* **Your objective**:
Search the records for the word "computer" and copy every line in which it occurs.

Stored dataset items
■ ■ ■ ■ ■ ■ ■

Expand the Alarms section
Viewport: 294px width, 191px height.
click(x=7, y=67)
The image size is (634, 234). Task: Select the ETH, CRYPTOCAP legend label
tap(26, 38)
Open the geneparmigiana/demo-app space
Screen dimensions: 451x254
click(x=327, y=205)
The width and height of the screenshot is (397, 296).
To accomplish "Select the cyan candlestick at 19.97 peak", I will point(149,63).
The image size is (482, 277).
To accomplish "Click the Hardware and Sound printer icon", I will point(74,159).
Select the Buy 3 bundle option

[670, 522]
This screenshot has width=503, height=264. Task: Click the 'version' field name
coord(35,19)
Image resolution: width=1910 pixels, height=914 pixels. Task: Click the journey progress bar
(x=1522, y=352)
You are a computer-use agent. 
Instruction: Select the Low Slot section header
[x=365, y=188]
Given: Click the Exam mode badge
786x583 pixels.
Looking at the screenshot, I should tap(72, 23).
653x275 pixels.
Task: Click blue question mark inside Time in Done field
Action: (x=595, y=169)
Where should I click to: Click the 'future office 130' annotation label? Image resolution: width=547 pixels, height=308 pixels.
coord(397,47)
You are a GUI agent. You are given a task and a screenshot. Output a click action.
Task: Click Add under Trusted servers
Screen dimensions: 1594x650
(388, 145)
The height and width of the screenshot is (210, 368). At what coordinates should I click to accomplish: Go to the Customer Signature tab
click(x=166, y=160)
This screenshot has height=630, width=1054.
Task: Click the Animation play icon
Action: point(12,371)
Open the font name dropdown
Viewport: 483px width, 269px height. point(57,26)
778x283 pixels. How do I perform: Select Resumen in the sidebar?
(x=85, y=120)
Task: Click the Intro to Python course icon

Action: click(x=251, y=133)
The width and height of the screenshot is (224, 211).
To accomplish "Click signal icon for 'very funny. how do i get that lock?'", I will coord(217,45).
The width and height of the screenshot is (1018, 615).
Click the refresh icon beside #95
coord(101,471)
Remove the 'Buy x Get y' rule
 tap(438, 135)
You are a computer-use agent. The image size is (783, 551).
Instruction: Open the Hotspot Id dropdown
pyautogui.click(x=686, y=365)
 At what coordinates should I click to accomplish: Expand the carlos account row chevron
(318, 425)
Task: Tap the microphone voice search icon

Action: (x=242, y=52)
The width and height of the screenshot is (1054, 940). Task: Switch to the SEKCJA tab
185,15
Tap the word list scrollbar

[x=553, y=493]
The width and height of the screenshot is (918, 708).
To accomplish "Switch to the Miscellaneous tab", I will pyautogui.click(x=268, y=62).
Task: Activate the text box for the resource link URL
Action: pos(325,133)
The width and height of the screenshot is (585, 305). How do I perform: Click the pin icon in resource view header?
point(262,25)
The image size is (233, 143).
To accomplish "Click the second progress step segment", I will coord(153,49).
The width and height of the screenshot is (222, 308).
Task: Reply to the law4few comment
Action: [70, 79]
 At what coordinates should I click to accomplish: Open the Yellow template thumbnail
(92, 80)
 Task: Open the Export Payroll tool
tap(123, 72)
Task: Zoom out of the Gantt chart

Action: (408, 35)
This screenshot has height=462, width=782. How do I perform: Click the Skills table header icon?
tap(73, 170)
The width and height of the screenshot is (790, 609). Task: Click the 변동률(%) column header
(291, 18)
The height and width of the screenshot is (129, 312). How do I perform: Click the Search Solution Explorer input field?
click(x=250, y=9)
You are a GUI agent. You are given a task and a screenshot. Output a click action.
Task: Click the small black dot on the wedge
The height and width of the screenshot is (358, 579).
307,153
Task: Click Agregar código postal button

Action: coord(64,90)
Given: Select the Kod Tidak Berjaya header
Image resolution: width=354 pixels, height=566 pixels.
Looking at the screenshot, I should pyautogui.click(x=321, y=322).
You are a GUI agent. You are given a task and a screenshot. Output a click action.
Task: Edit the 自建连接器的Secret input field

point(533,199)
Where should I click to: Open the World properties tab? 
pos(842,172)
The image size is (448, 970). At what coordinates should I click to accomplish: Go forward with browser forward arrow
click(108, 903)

■ ■ ■ ■ ■ ■ ■

* **Solution to this task**:
You are a computer-use agent. 
You are a computer-use agent. The image size is (783, 551).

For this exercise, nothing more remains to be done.